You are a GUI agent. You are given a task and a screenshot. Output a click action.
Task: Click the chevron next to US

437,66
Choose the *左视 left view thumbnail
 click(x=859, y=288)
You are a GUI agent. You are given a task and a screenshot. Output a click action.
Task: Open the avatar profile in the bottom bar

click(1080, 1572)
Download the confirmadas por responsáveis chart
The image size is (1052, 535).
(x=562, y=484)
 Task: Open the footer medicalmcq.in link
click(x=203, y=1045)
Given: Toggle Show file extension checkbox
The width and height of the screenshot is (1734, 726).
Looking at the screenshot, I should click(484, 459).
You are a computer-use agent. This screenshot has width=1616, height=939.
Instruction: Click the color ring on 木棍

# # # # #

Problem requirements: Without leaving anything out, retype the material exactly.

Answer space:
You are a GUI agent. You are given a task and a screenshot. Output a click action.
Task: Click the chevron next to US

437,66
Choose the *左视 left view thumbnail
 click(x=859, y=288)
You are a GUI agent. You are given a task and a screenshot. Output a click action.
Task: Open the avatar profile in the bottom bar

click(1080, 1572)
Download the confirmadas por responsáveis chart
The image size is (1052, 535).
(x=562, y=484)
 Task: Open the footer medicalmcq.in link
click(x=203, y=1045)
Given: Toggle Show file extension checkbox
The width and height of the screenshot is (1734, 726).
Looking at the screenshot, I should click(484, 459).
You are a computer-use agent. This screenshot has width=1616, height=939.
Instruction: Click the color ring on 木棍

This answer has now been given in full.